» **Aim of the task**:
All records below are to be set down precisely as written, excluding pictures.

Stored records
----

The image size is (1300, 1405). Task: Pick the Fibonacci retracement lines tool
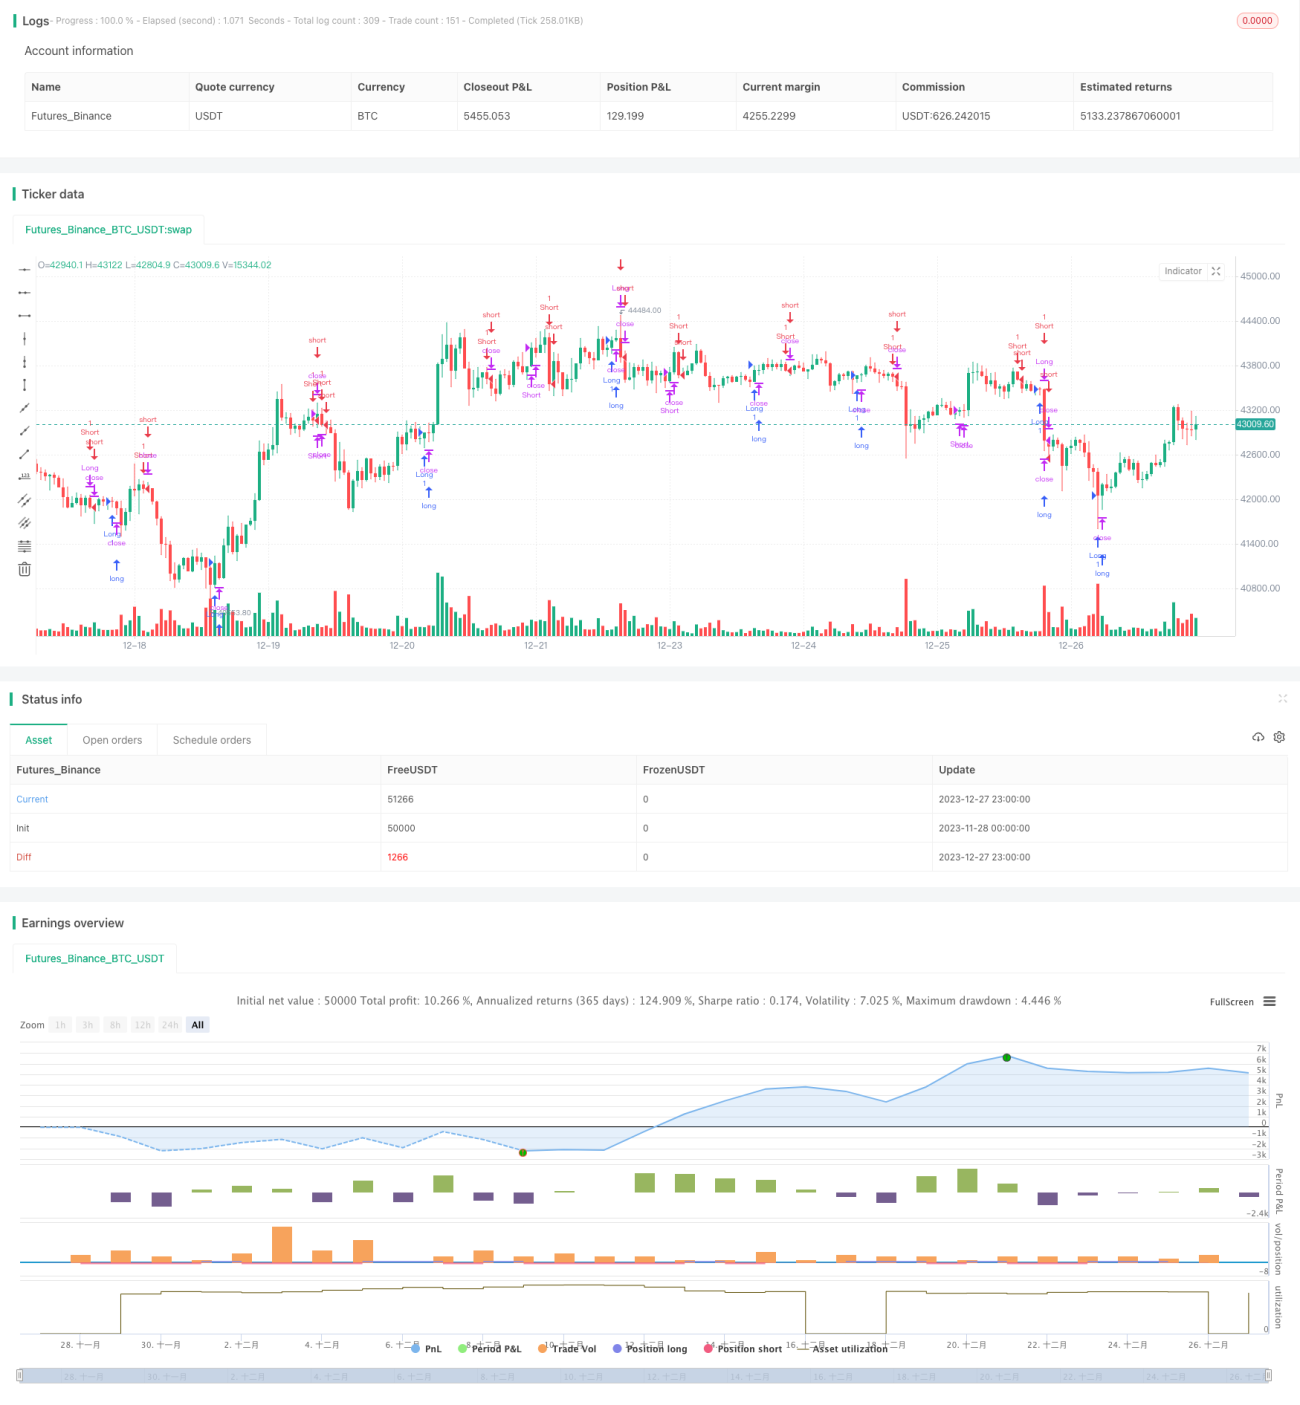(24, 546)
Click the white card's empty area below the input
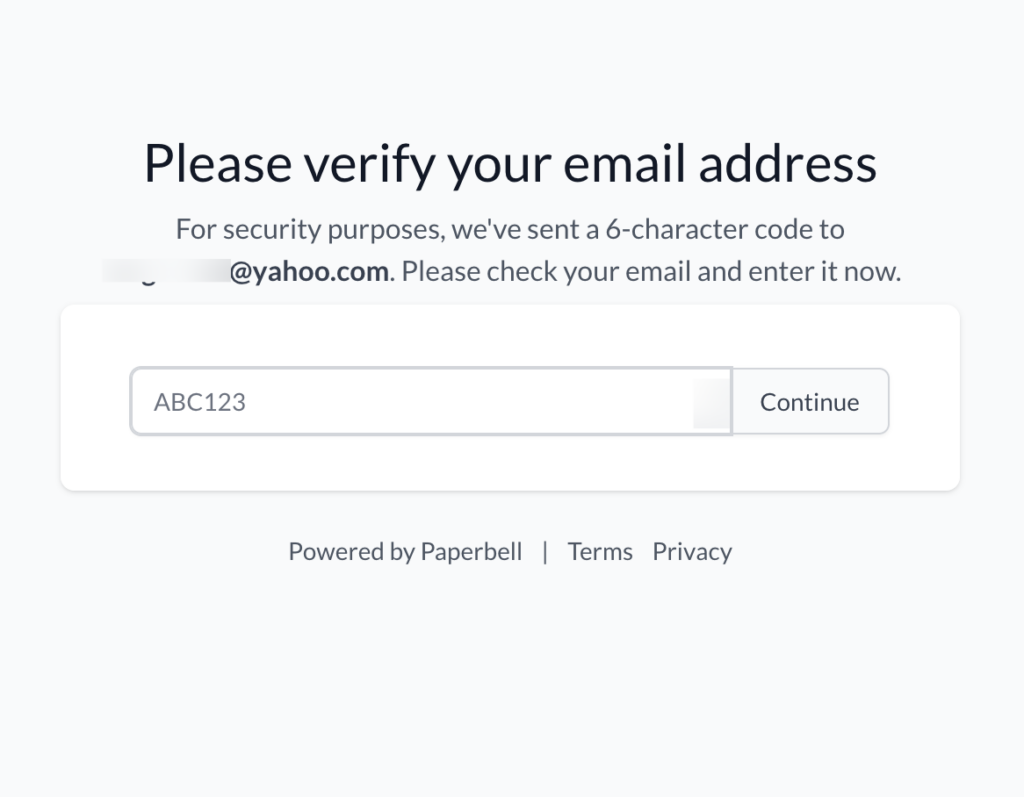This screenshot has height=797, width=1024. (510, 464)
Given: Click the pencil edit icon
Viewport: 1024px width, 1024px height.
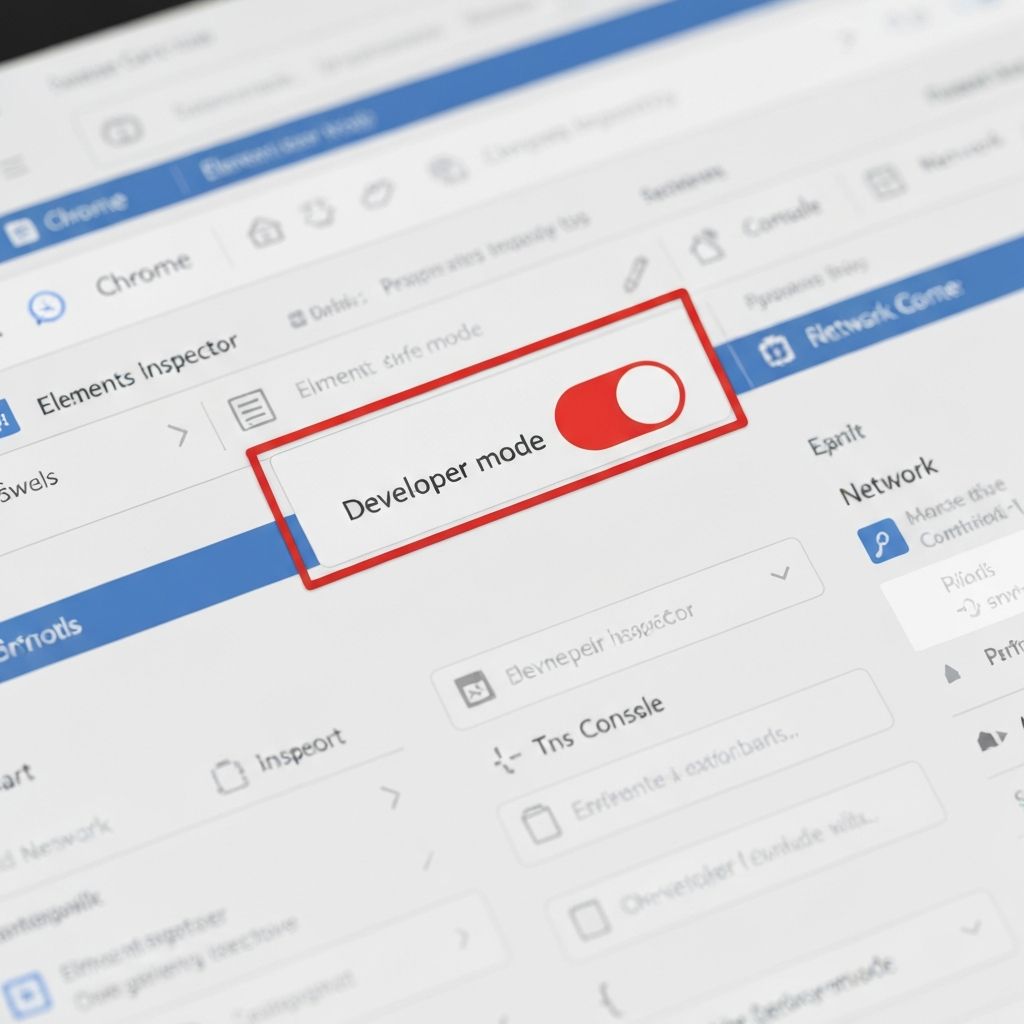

----

» **Completed exercise**:
The image size is (1300, 1405). Task: Pick the Fibonacci retracement lines tool
(24, 546)
Click the white card's empty area below the input
This screenshot has height=797, width=1024. (510, 464)
Given: Click the pencil edit icon
Viewport: 1024px width, 1024px height.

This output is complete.